脳卒中患者さんでは、50-60%に歩行障害が残存すると言われており、約50%に何かしらのADL動作に介助が必要な状態であることが報告されています(こちら)。
脳卒中の歩行障害では、足関節の背屈筋の麻痺が頻繁に認められますが、背屈筋の麻痺は下垂足の原因となり、遊脚期のクリアランス不良を引き起こすため、転倒リスクを高めます。
下垂足の対策として、ankle–foot orthoses (AFO)の有効性について調査したシステマティックレビューでは、有効である可能性が示されましたが、どの歩行パラメータに効果があるかなど、さらなる調査が必要と結論されていました(こちら)。
今回紹介する論文は「脳卒中患者のAFOは、歩行能力改善に有効なの?」という疑問に応えてくれる論文です(こちら)。
2021年に韓国のChooらの研究チームは、2021年6月までに登録されている19本の論文が解析に含まれました。
結果として、
歩行速度は13本の研究で評価されており、AFOを使用することで改善効果が認められた(SMD=0.50)。

> _あなたの課題_:
A. 本文に出てくるアルファベットの略語をすべて挙げてください。
B. 本文のうち「今回紹介する論文は「脳卒中患」で始まり「られた(SMD=0.50)。」で終わる部分を、一字一句そのまま書き写す。

[収集データ]
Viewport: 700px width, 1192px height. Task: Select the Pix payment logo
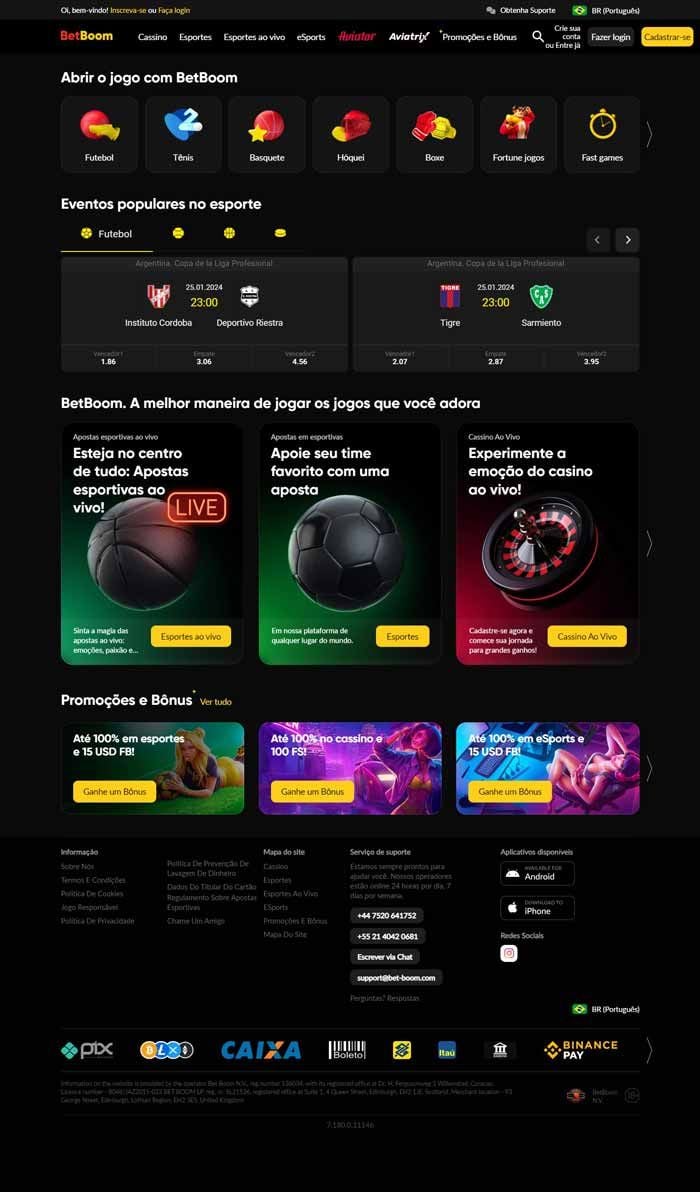pyautogui.click(x=87, y=1050)
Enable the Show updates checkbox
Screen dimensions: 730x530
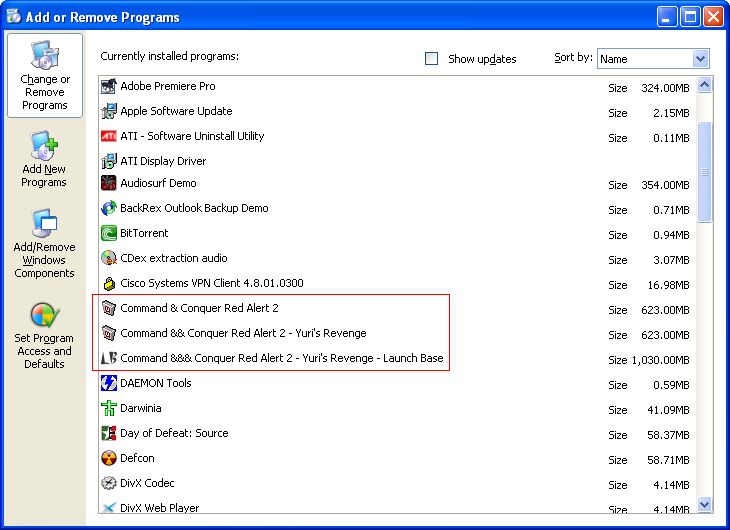click(x=432, y=59)
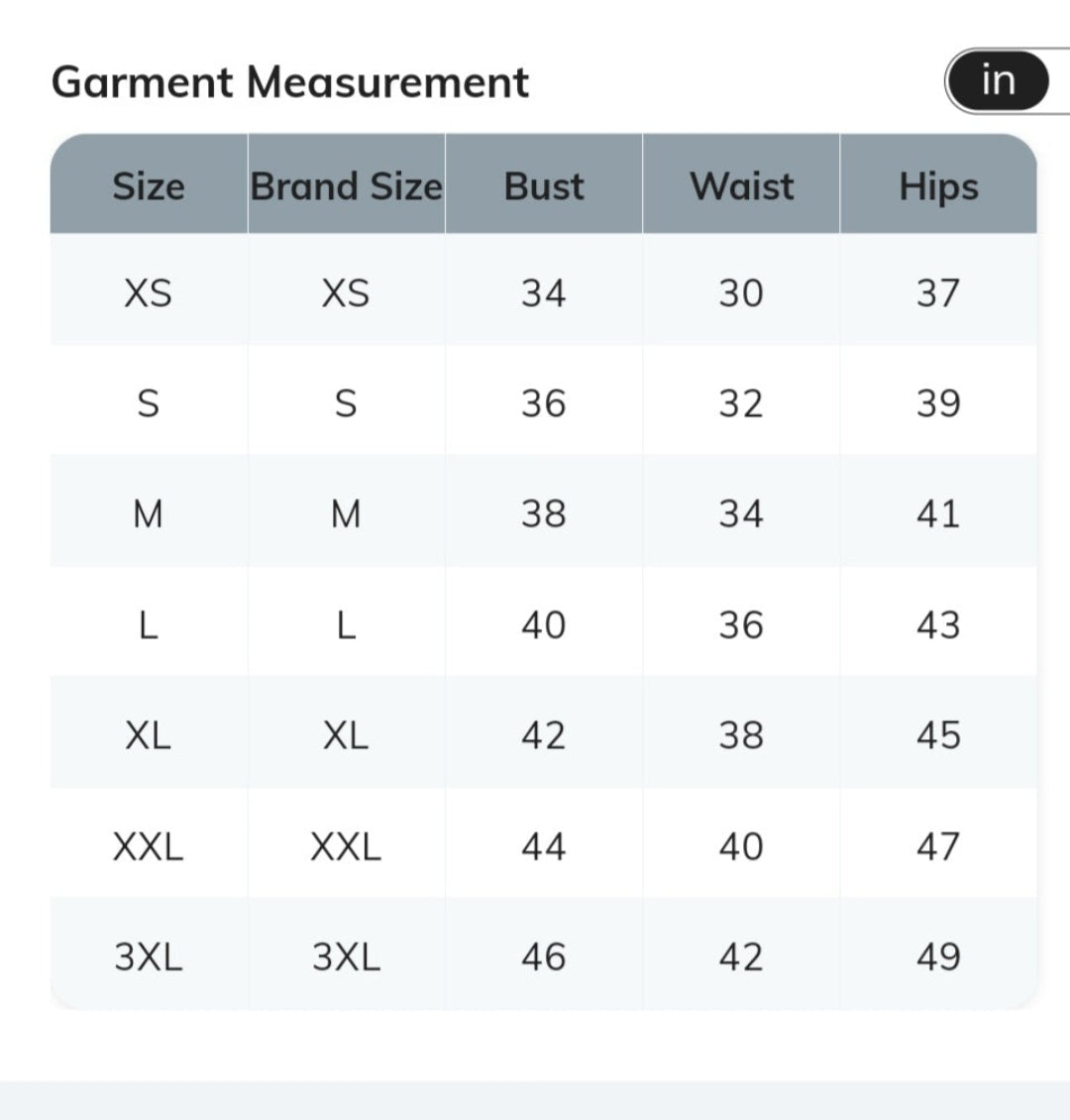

> _課題ごとの解答_:
A. ADL、AFO、SMD

B.
今回紹介する論文は「脳卒中患者のAFOは、歩行能力改善に有効なの?」という疑問に応えてくれる論文です(こちら)。
2021年に韓国のChooらの研究チームは、2021年6月までに登録されている19本の論文が解析に含まれました。
結果として、
歩行速度は13本の研究で評価されており、AFOを使用することで改善効果が認められた(SMD=0.50)。